Весь день занимался живописью. Появилась на свет «Падающая статуя». Она мне нравится.
27.3
Парочка. Она – в старом, выцветшем пальто, в столь же старых грязных ботинках. На голове какого-то тюремного цвета платок. Из-под него торчат пряди нечесаных, свалявшихся волос. Он – тоже во всем старом и грязном. Вместо лица у него страшная красная маска. Веки вывернуты. Носа почти нет. Ноздри зияют, как на черепе у скелета.
Идут, взявшись под ручку, раскачиваясь и делая зигзаги. Оба пьяны.
1944 год. Февраль. Казанджик. Всем семейством в воскресенье отправились на прогулку в горы – они совсем близко.

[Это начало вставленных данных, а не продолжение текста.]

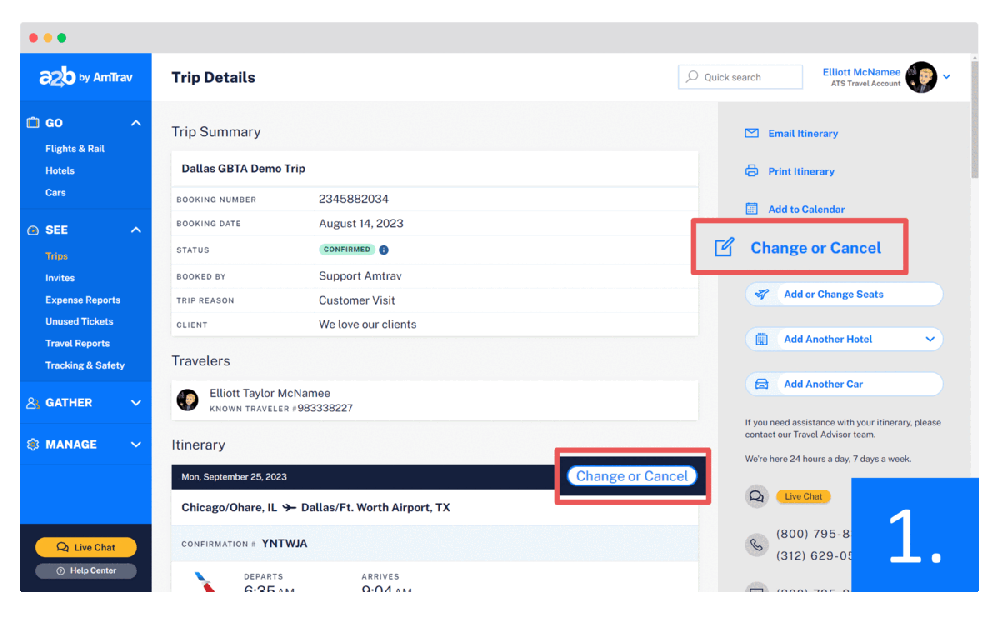Click the Print Itinerary printer icon
Image resolution: width=1000 pixels, height=635 pixels.
(751, 171)
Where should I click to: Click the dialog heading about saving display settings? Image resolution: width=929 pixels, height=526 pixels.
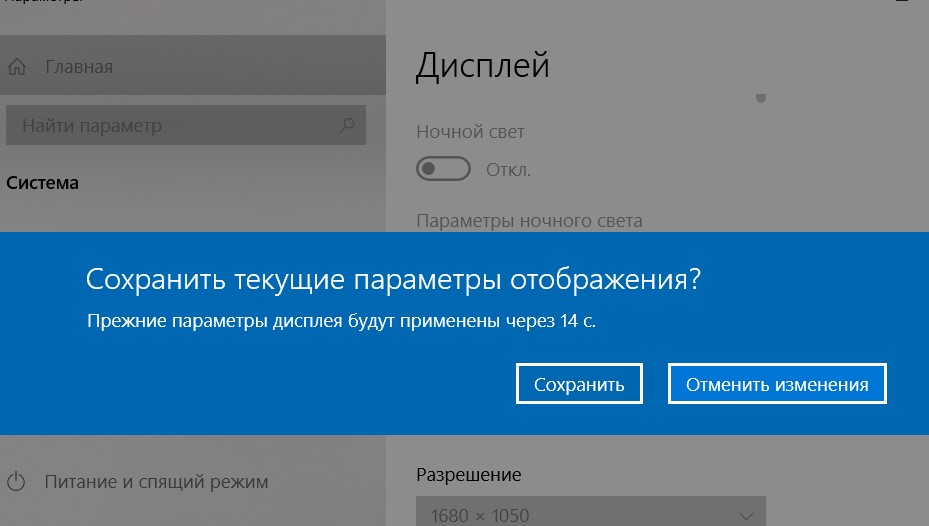click(393, 279)
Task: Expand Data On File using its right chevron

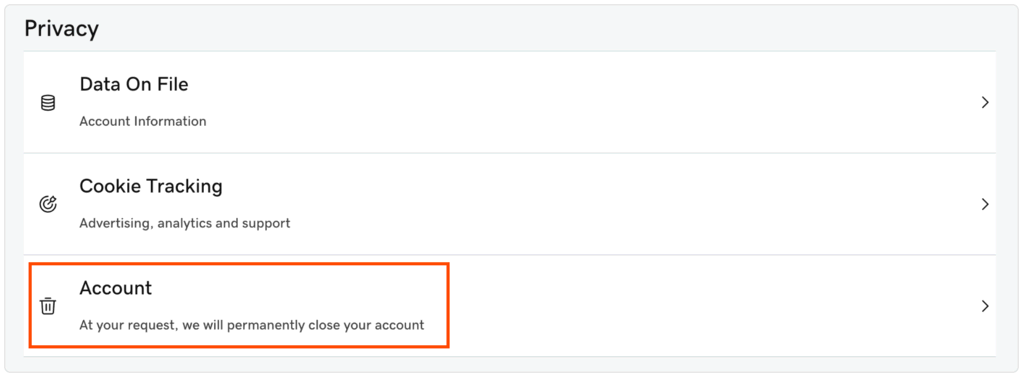Action: (985, 102)
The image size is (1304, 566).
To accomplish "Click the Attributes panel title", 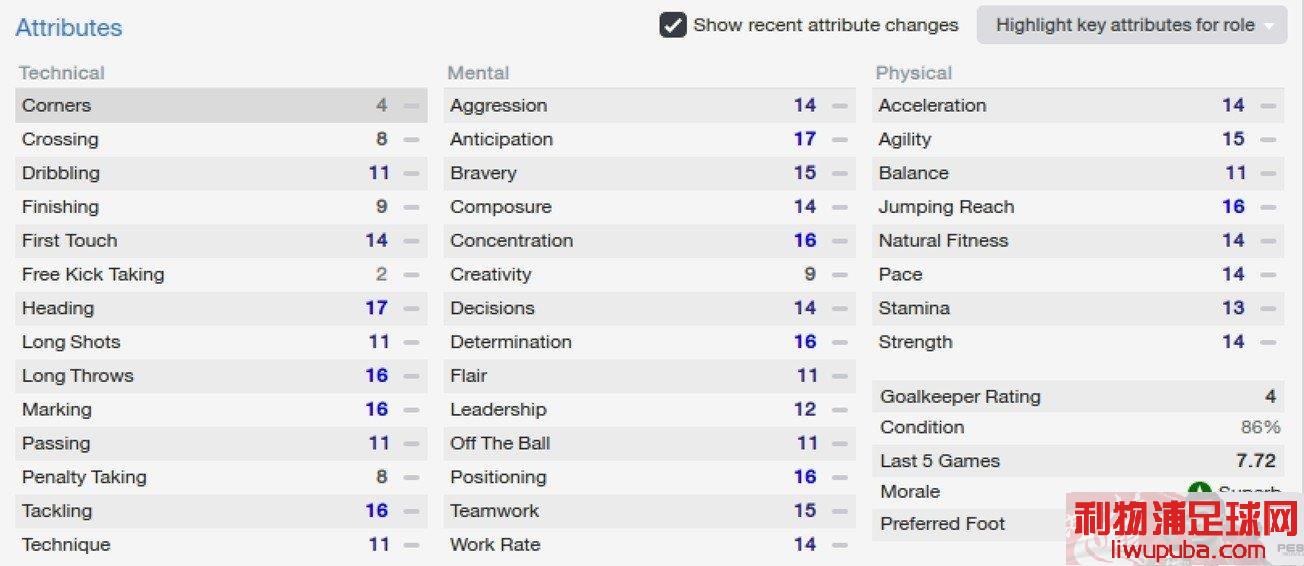I will (69, 28).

Голые розовато-серые скалы, осыпи камней. Кое-где небольшие, поросшие свежей травой лужайки. В траве тут и там краснеют тюльпаны.
Отец взял с собой пистолет. Найдя укромное место, мы развлекаемся стрельбой. Стреляем в платок, повешенный на палку. Сначала мама, потом отец, после я. Пистолет тяжелый, большой (марки «ТТ»). Я держу его обеими руками, но дуло все равно перевешивает и клонится вниз.
– Не надо целиться долго, – говорит отец, – подымай пистолет и сразу стреляй. Рука не должна уставать.
Наконец я нажимаю на спуск, и раздается выстрел. Пистолет дергается вверх, и гильза со свистом пролетает у меня над головой.
– Спокойнее, спокойнее, не нервничай! – говорит отец. – И не надо с такой силой зажмуривать левый глаз, у тебя все лицо перекосилось.
Я делаю еще два выстрела, и мы подходим к платку. Все три мои пули попали в цель.
– Молодчина! – говорит отец. – Из тебя выйдет неплохой стрелок!